9. Appendage (2023, USA)
Key women creatives: Director/writer Anna Zlokovic; producers Katrina Kudlick, Hadley Robinson, Anna Zlokovic; production designer Michelle Patterson

Body horror again! This time it is a young woman named Hannah (Hadley Robinson), who grows an appendage that separates from her body and decides it wants to take over her identity. Yet another take on female body horror and birth with some interesting twists.

What I loved most about this film was the unique way it chooses to resolve Hannah’s “relationship” with her appendage. The appendage creature is effectively designed and there are some good turns (but a couple plot holes) to the story.

10. Where the Devil Roams (2023, USA)
Key women creatives: Co-directors/co-writers: Zelda Adams, Toby Poser

I want to shout out this film not just because there are women as key creators but because this family (that slyly refers to itself as The Adams Family) is working completely outside the mainstream and cranking out films that are uniquely their own. My favorite of theirs might be their 2019 film, The Deeper You Dig. It was a tightly constructed, claustrophobic story that I loved.

Where the Devil Roams is probably their most ambitious in terms of visual style and production. It is set against the backdrop of a circus freak show, an environment that has been mined many times before but the Adams use it well. The film is created by husband and wife John Adams and Toby Poser, and their daughter Zelda Adams.

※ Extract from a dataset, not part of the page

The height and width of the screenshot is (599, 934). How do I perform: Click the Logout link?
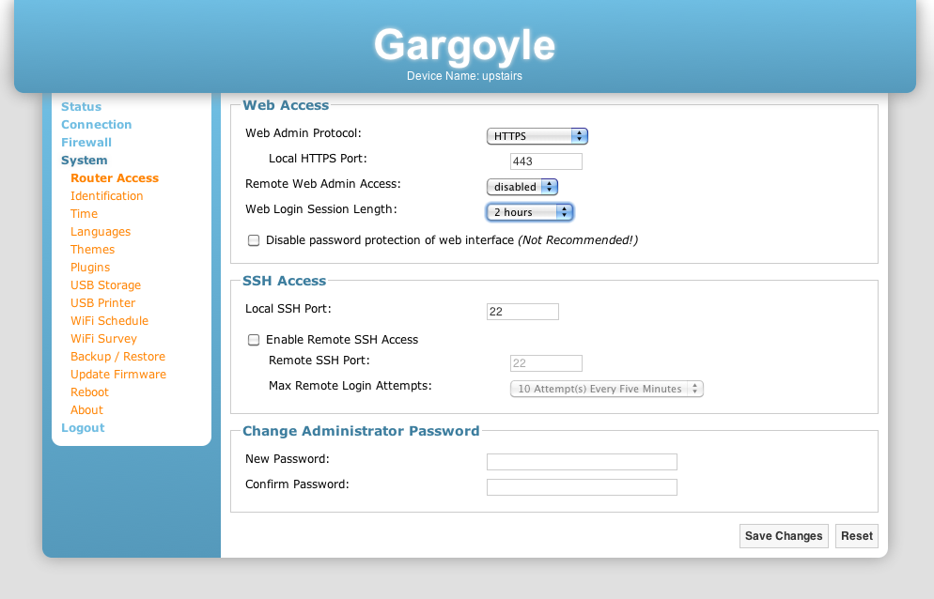83,428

Their work gives new meaning to the idea of home movies as they pursue the stories that interest them, and so far all have reveled in horror elements.

Major props to them for making exactly the kinds of films they want and proving that you can deliver solid work without traditional industry support.

Flawed but worthy of mention:

Alexis Jacknow’s Clock (2023, USA) for getting into an unhinged mind and creating tension by keeping us uncertain of what’s real and what’s not; Wrath of Becky (2023, USA), co-directed by Suzanne Coote with Matt Angel, for a gleeful gorefest; Nahnatchka Khan’s Totally Killer (2023, USA) for a time travel slasher horror comedy but I wish the protagonist spent less time acting shocked about political incorrectness in the ’80s and morally superior; Emma Tammi’s Five Nights at Freddy’s (2023, USA) for the animatronic creatures from Jim Henson’s Creature Shop; and Jennifer Reeder’s Perpetrator (2023, USA) for a pair of delectable performances by Alicia Silverstone and Kiah McKirnan.